Work required
Write out all the entries word for word, but skip any images.

Data shown

-*-

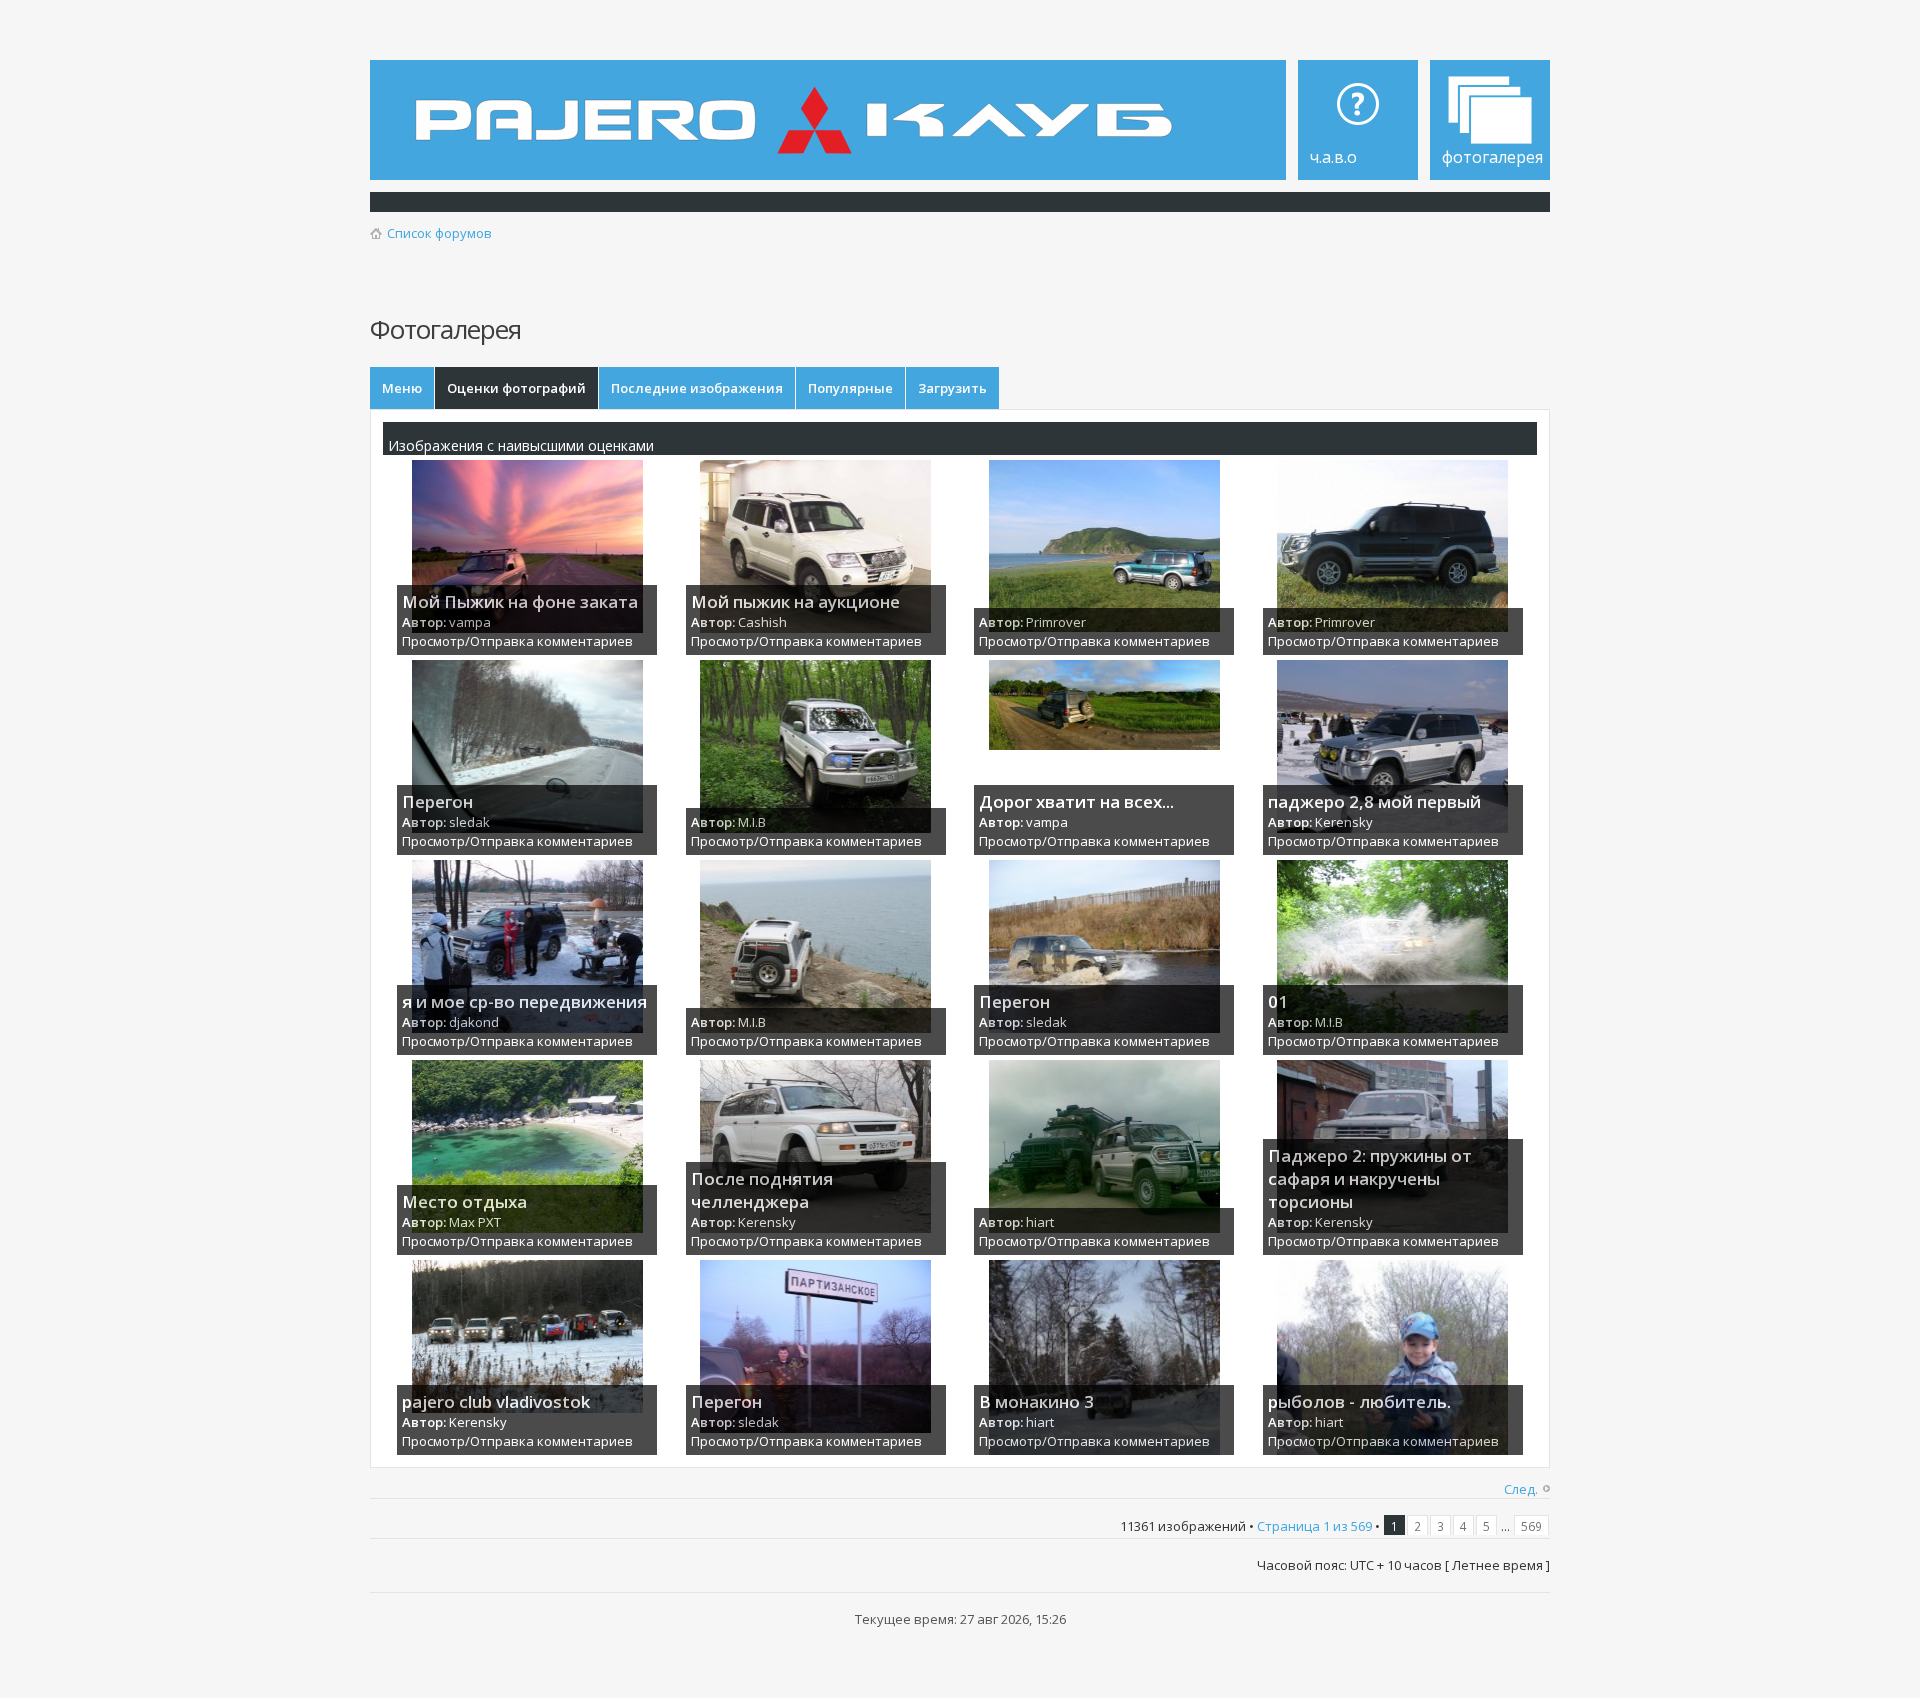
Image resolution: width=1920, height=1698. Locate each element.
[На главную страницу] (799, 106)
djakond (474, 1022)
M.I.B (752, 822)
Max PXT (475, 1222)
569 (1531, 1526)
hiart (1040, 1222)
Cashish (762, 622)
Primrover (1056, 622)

-*-

Result
Image resolution: width=1920, height=1698. Locate each element.
[На главную страницу] (799, 106)
djakond (474, 1022)
M.I.B (752, 822)
Max PXT (475, 1222)
569 (1531, 1526)
hiart (1040, 1222)
Cashish (762, 622)
Primrover (1056, 622)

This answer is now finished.